### Page extract
- - -

Mark Burke

Personal information
- Full name: Mark Stephen Burke
- Date of birth: 12 February 1969 (age 57)
- Place of birth: Solihull, England
- Height: 5 ft 10 in (1.78 m)
- Position: Midfielder

Youth career
- Solihull and District Schools
- 1985–1987: Aston Villa

Senior career*
- Years: Team / Apps / (Gls)
- 1987: Aston Villa / 7 / (0)
- 1987–1991: Middlesbrough / 57 / (6)
- 1990: → Darlington (loan) / 5 / (1)
- 1991–1994: Wolverhampton Wanderers / 68 / (11)
- 1994: → Luton Town (loan) / 3 / (0)
- 1994–1995: Port Vale / 15 / (2)
- 1995–1999: Fortuna Sittard / 108 / (10)
- 1999–2000: Omiya Ardija / 51 / (9)
- 2001: Rapid Bucharest / 8 / (1)
- 2001: IF Brommapojkarna
- 2001–2002: TOP Oss / 4 / (0)
- Total:  / 326 / (40)

International career
- 1983–1984: England Schoolboys / 2 / (0)
- 1986: England Youth / 2 / (0)

= Mark Burke =

English footballer

Mark Stephen Burke (born 12 February 1969) is an English former professional footballer who played as a midfielder. A player skilled at retaining the ball, he enjoyed a 15-year professional career in England, the Netherlands, Japan, Romania, and Sweden.

He began his career at Aston Villa, turning professional in February 1987. He was sold to Middlesbrough for £50,000 in December 1987 and played for Fourth Division champions Darlington on loan in October 1990. He transferred to Wolverhampton Wanderers for a £25,000 fee in March 1991 before playing on loan at Luton Town in March 1994. He signed with Port Vale in August 1994 before moving on to Fortuna Sittard the following year. He joined Omiya Ardija in 1999 before signing with TOP Oss via Rapid Bucharest and IF Brommapojkarna in 2001, helping the latter to the Division 2 Östra Svealand title.

==Career==
Burke joined Aston Villa as a youth team scholar in June 1985 and played for England Schoolboys and England Youth before signing professionally in February 1987. He made his senior debut in a 1–0 defeat to Everton on 18 April 1987, as the "Villans" were relegated out of the First Division in 1986–87. They were immediately promoted in 1987–88. Burke managed only eight appearances for the club but he impressed the author, Lee Child, a fan of Aston Villa; the naming of the fictional character, Rev. Patrick Burke, friend of Reacher in the 23rd book of the Jack Reacher series, Past Tense (2018) is a nod to Mark.

He joined fellow Second Division side Middlesbrough for £50,000 in December 1987. "Boro" ended the campaign behind second-placed Aston Villa on goals scored. Yet, they too won promotion after beating Chelsea in the promotion/relegation play-offs to claim a place in the top flight; Burke did not feature in either leg of the play-off final. They finished one place and one point behind Aston Villa in 1988–89, but this time, their inability to surpass his former club cost them, as they occupied the final relegation place. "Boro" plummeted to 21st in the second tier in 1989–90, finishing just two points ahead of relegated Bournemouth. Burke was largely on the sidelines after falling out with manager Bruce Rioch. After a spell on loan at Darlington in October 1990, he finally left Ayresome Park in search of regular football at Wolverhampton Wanderers, signing for a £25,000 fee in March 1991. This move reunited him with Graham Turner, who had been Villa manager at the time of Burke's arrival there. Darlington went on to top the Fourth Division in 1990–91, whilst Wolves finished 12th in the Second Division.

- - -

### Extracted material

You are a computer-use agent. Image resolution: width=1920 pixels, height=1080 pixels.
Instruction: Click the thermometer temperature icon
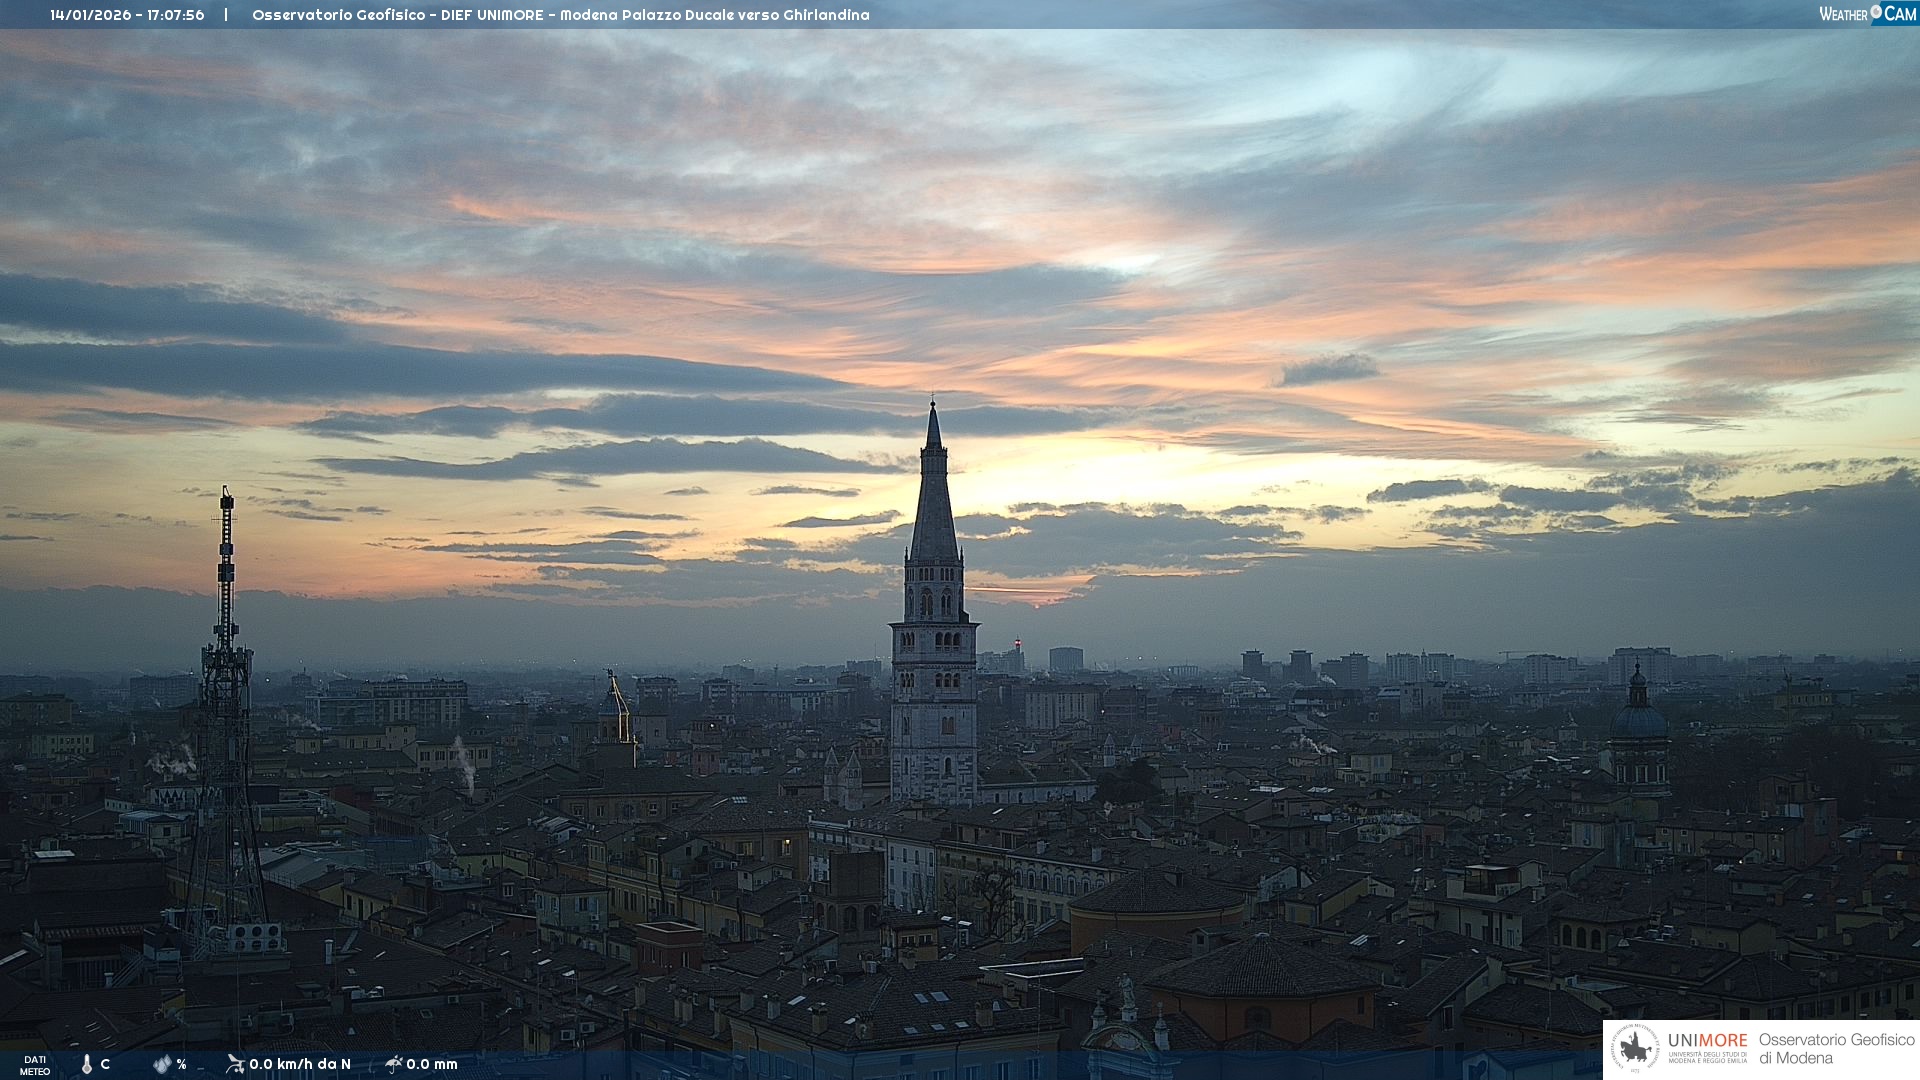87,1064
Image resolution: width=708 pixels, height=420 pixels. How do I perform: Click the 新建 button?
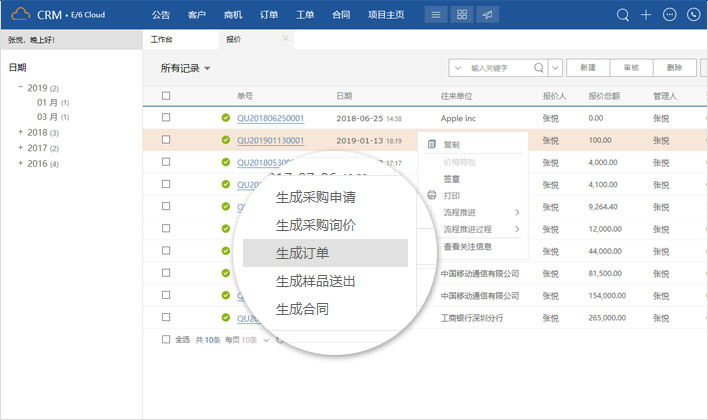click(x=588, y=68)
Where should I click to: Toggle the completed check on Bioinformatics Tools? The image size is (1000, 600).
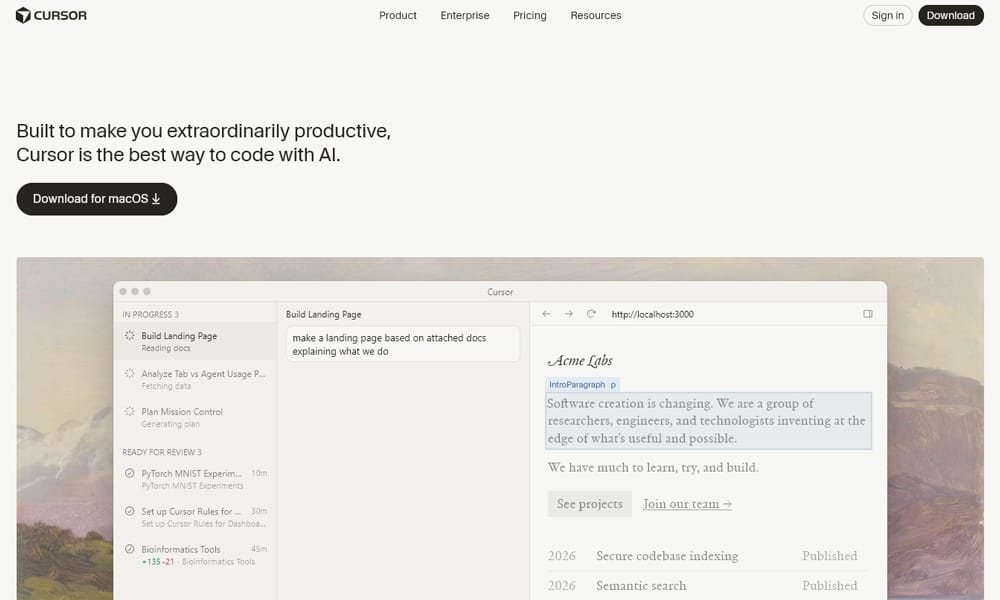[129, 549]
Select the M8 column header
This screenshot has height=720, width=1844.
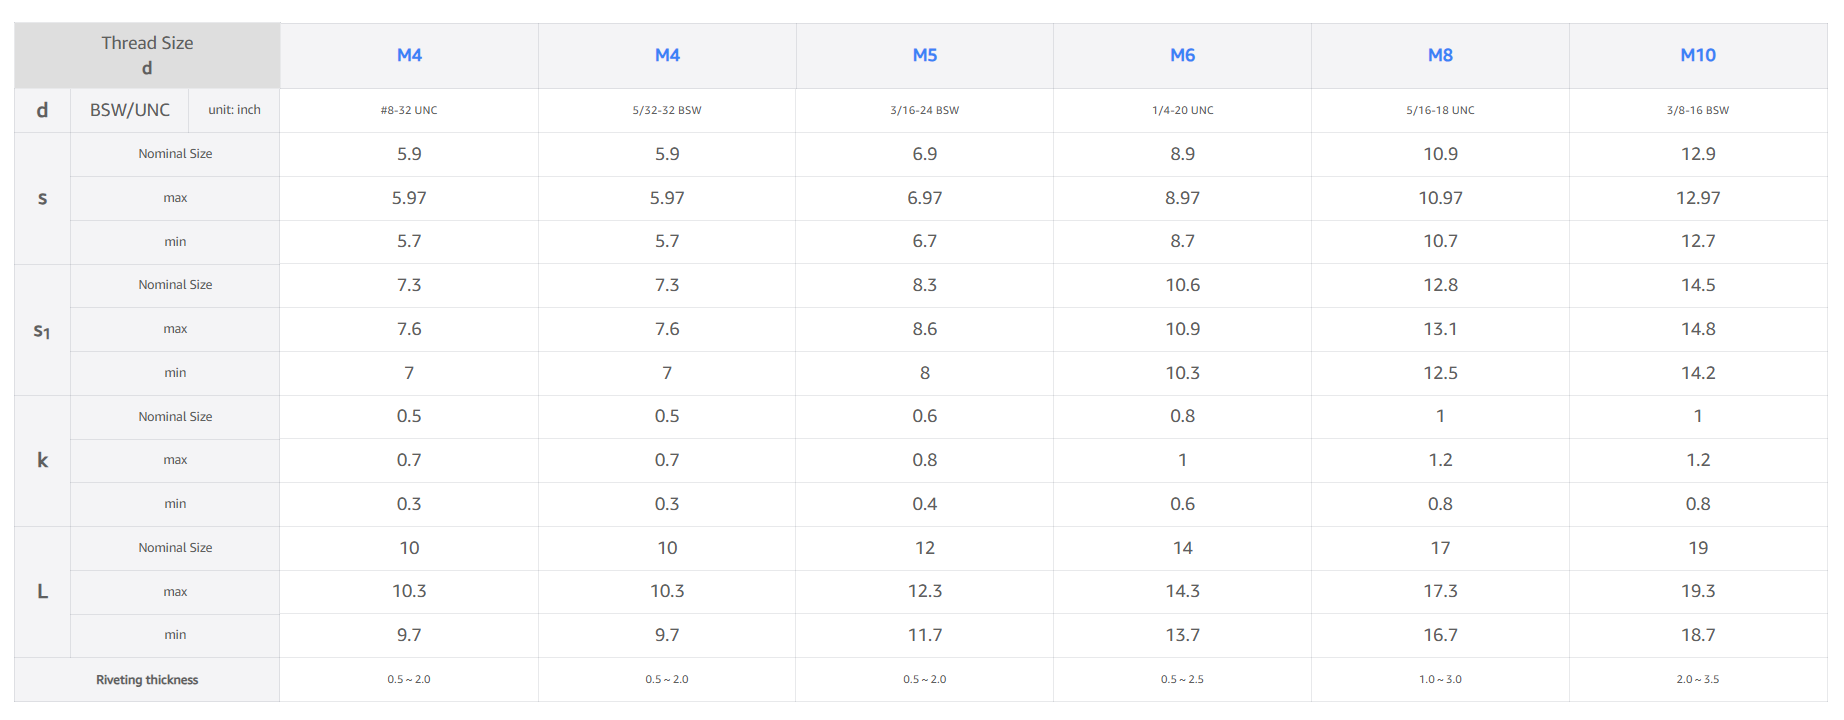1440,55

- - -

### Set of tasks
[1] Turn the paragraph of the Mark Burke article beginning "He began his career at Aston Villa" into a shorter bulleted list that keeps its main facts.
[2] Extend the Mark Burke article with a further paragraph that picks up after its last sentence.

### Outputs
[1]
- Aston Villa: turned professional in February 1987
- Middlesbrough: sold for £50,000 in December 1987
- Darlington: on loan in October 1990 (Fourth Division champions)
- Wolverhampton Wanderers: transferred for £25,000 in March 1991
- Luton Town: on loan in March 1994
- Port Vale: signed in August 1994
- Fortuna Sittard: joined the following year
- Omiya Ardija: joined in 1999
- 2001: played for Rapid Bucharest, then IF Brommapojkarna, which he helped win the Division 2 Östra Svealand title, before signing with TOP Oss

[2]
The midfielder made his Wolves debut in a 3–3 draw with Oxford United on 16 March 1991 but was again unable to hold down a regular first-team spot. The club improved slightly to post an 11th-place finish in 1991–92. His best season at Molineux came in 1992–93 when he managed 34 appearances, scoring 8 times – the best seasonal tally of his career, as Wolves again came 11th. He was again on the periphery for the following campaign, as his side finished 8th, three points behind Derby County in the play-offs.

After a short spell on loan at First Division rivals Luton Town in March 1994, he returned to his parent club to find Graham Taylor, another of his former managers from his Villa days, was now at the helm. Burke was unable to win a place in Taylor's plans, though, and had a trial at Tottenham Hotspur before eventually joining Port Vale in August 1994. He scored twice in 15 First Division games under manager John Rudge in 1994–95, before quitting England to explore foreign football.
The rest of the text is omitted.